Requirements:
Print every line of the rows below word for word, leaving out the pictures.

Stored rows:
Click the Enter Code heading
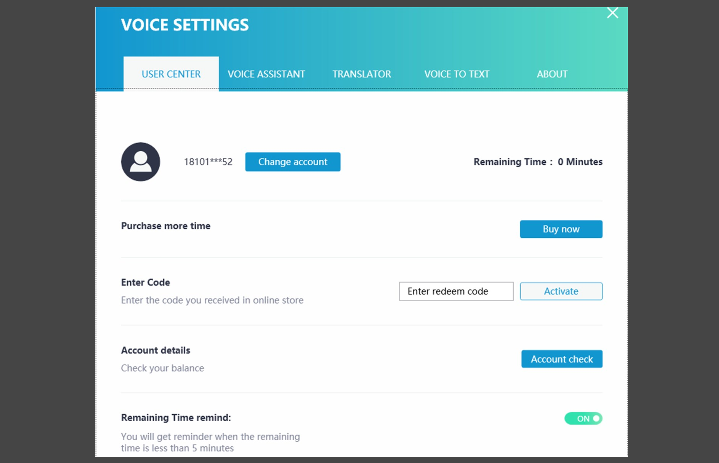Viewport: 719px width, 463px height. tap(146, 283)
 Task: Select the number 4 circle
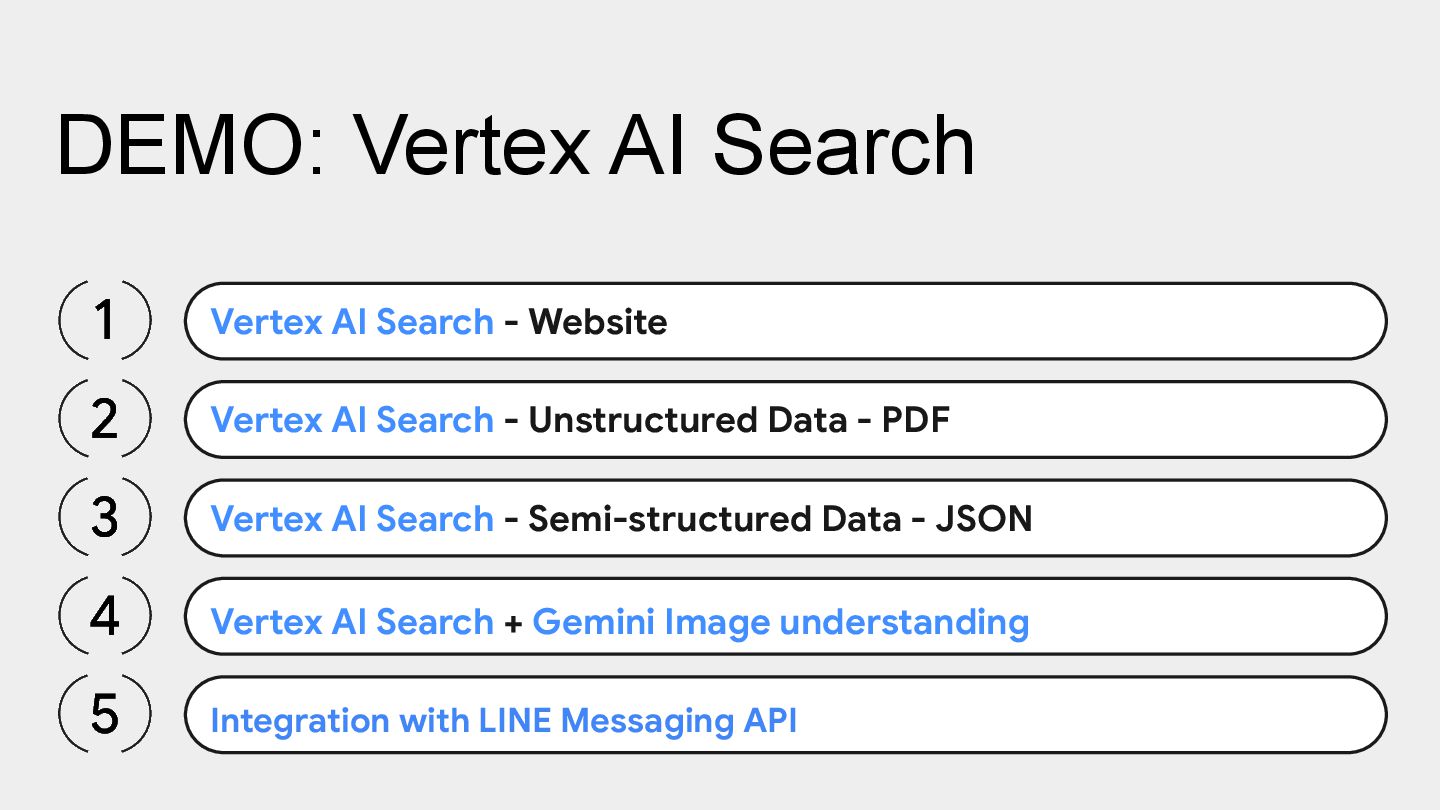(105, 616)
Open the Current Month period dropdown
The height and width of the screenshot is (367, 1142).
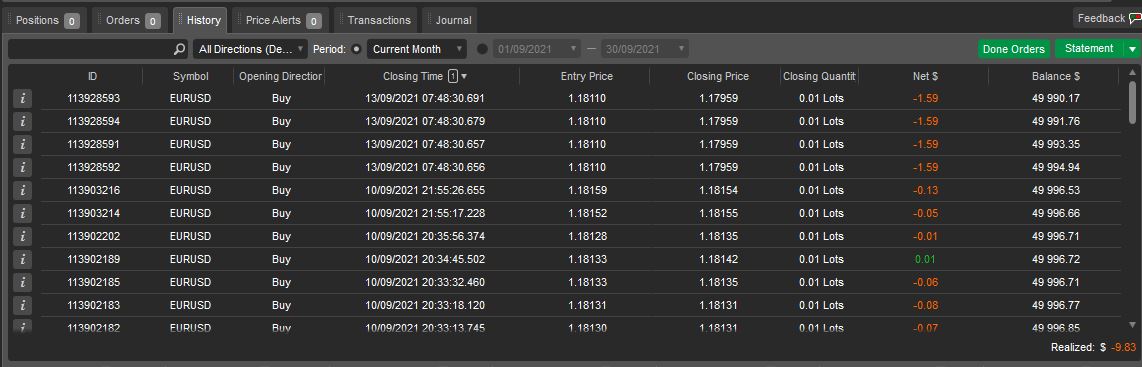(x=417, y=50)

Result for this exercise:
Click the Enter Code heading
Viewport: 719px width, 463px height. tap(146, 283)
 Task: Select the number 4 circle
(105, 616)
Open the Current Month period dropdown
The height and width of the screenshot is (367, 1142).
(x=417, y=50)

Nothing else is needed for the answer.